Lorsque le gouvernement civil a été rétabli, les élections de 2007 ont apporté une nouvelle victoire à un véhicule thaksinite, le Parti du pouvoir du peuple (PPP). Bangkok, cependant, s’est fortement penché contre le PPP, avec 27 sièges sur 36 pour les démocrates. Par la suite, le PPP n’a pas survécu au terme. Les manifestations de masse du PAD, la dissolution du PPP par la Cour constitutionnelle fin 2008 et les défections délibérées ont conduit les démocrates à prendre les rênes du gouvernement sans être élus. Malgré la mobilisation de masse des manifestants pro-Thaksin en chemise rouge tout au long de 2009 et 2010, le Premier ministre démocrate Abhisit Vejjajiva a duré jusqu’à la fin de son mandat avec les élections de 2011.
En 2011, Pheu Thai, la troisième incarnation du parti de Thaksin, a remporté la majorité avec Yingluck Shinawatra, la sœur cadette de Thaksin, devenant Premier ministre. Une fois de plus, cependant, Bangkok s’est fortement penché contre le parti thaksinite avec 23 sièges sur 33 pour les démocrates. Dans ce cas aussi, le gouvernement n’a pas survécu au mandat. Une nouvelle incarnation des chemises jaunes nommée le People’s Democratic Reform Committee (PDRC) a mené des manifestations de masse à la fin de 2013 et au début de 2014 contre le gouvernement pour corruption présumée dans un programme de mise en gage de riz et pour un projet de loi d’amnistie politique qui aurait potentiellement absous Thaksin de accusations de corruption. Le PDRC a par la suite saboté la tentative du gouvernement d’organiser des élections anticipées en bloquant les bureaux de vote, contribuant ainsi à fomenter le coup d’État de Prayut en mai 2014.

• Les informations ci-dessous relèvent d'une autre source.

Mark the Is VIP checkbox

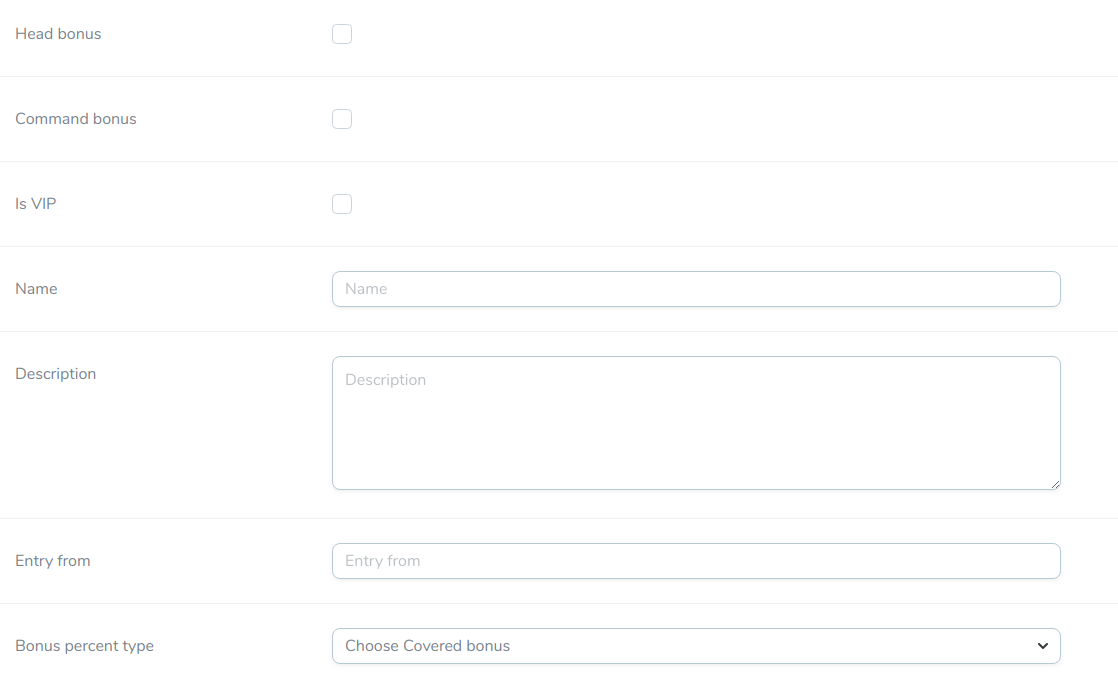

Après cinq ans de règne direct de la junte, des élections ont eu lieu en 2019. Alors que le Pheu Thai a de nouveau remporté le plus grand nombre de sièges, la Constitution de 2017 rédigée par l’armée a permis à Prayut de rester Premier ministre dans un gouvernement minoritaire avec le soutien de l’armée. Sénat. Lors de cette élection, le parti Palang Pracharath aligné sur l’armée de Prayut a remporté une pluralité de 12 sièges à Bangkok, les 18 sièges restants étant également répartis entre Pheu Thai et Future Forward. Malgré d’importantes manifestations menées par des jeunes en 2020 après la dissolution de Future Forward, Prayut a terminé son mandat, qui s’est terminé avec les élections du 14 mai.

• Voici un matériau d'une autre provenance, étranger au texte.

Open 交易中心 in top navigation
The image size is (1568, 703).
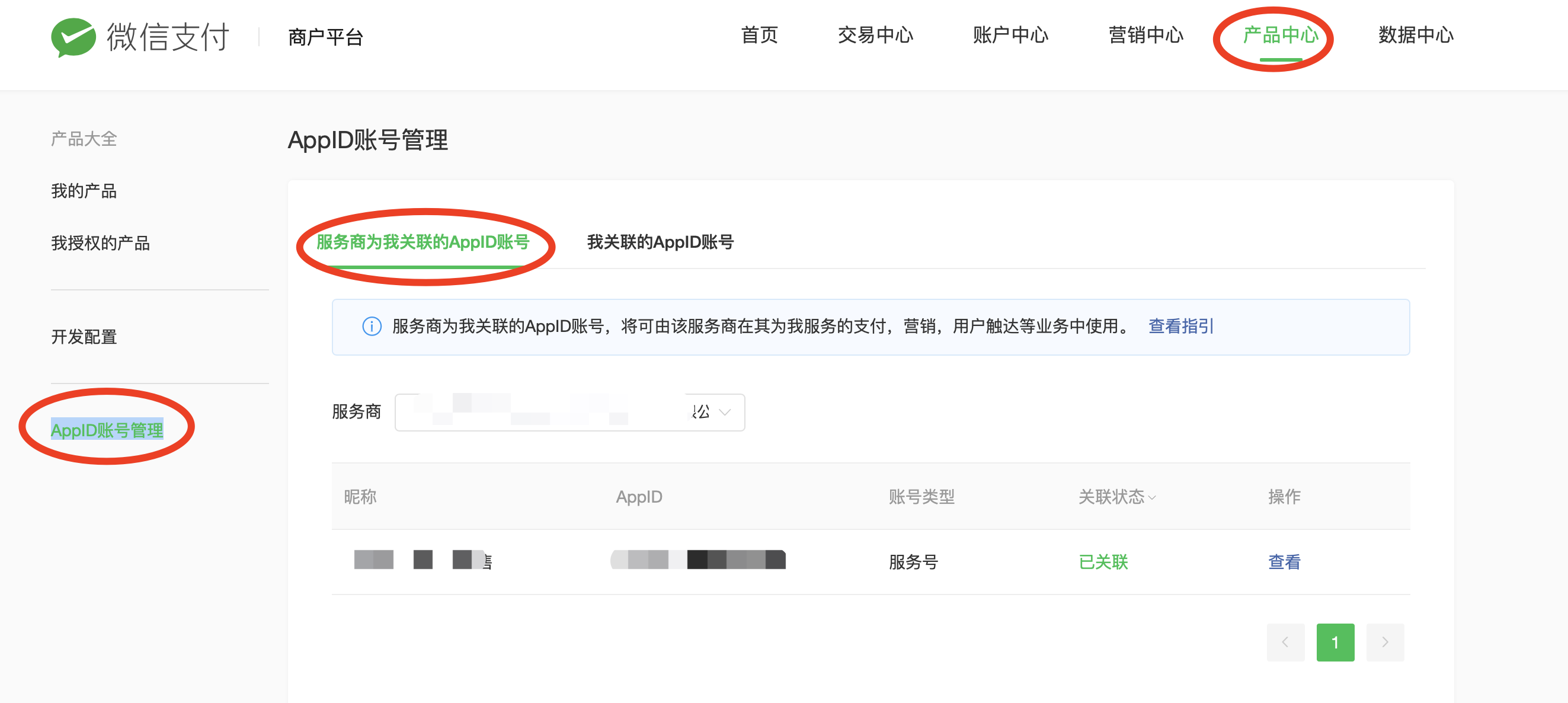(x=875, y=36)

Remarquablement, après 15 ans de penchant vers les partis conservateurs et pro-militaires, Bangkok n’a actuellement aucune circonscription électorale représentée par l’une de ces forces. Le seul siège que Future Forward n’a pas réussi à remporter lors des récentes élections est allé à Pheu Thai. Notamment, les victoires du MFP se sont produites non seulement dans la classe ouvrière de Thonburi, mais aussi dans les quartiers les plus riches de la ville.
Alors que les habitants de Bangkok appellent clairement au changement, l’utilisation de sales tours comme la dissolution des partis et l’interdiction des dirigeants du parti pourrait entraîner un niveau de troubles urbains que l’establishment politique thaïlandais pourrait être réticent à déclencher et à gérer par la suite. Ces dernières années, confrontées à des gouvernements ou à des mouvements politiques de province qui ne leur plaisaient pas, les élites thaïlandaises pouvaient compter sur Bangkok, et en particulier sur la classe moyenne de Bangkok, pour s’appuyer. Cette hypothèse ne semble plus tenir, et cela pourrait indiquer un changement radical dans la politique thaïlandaise.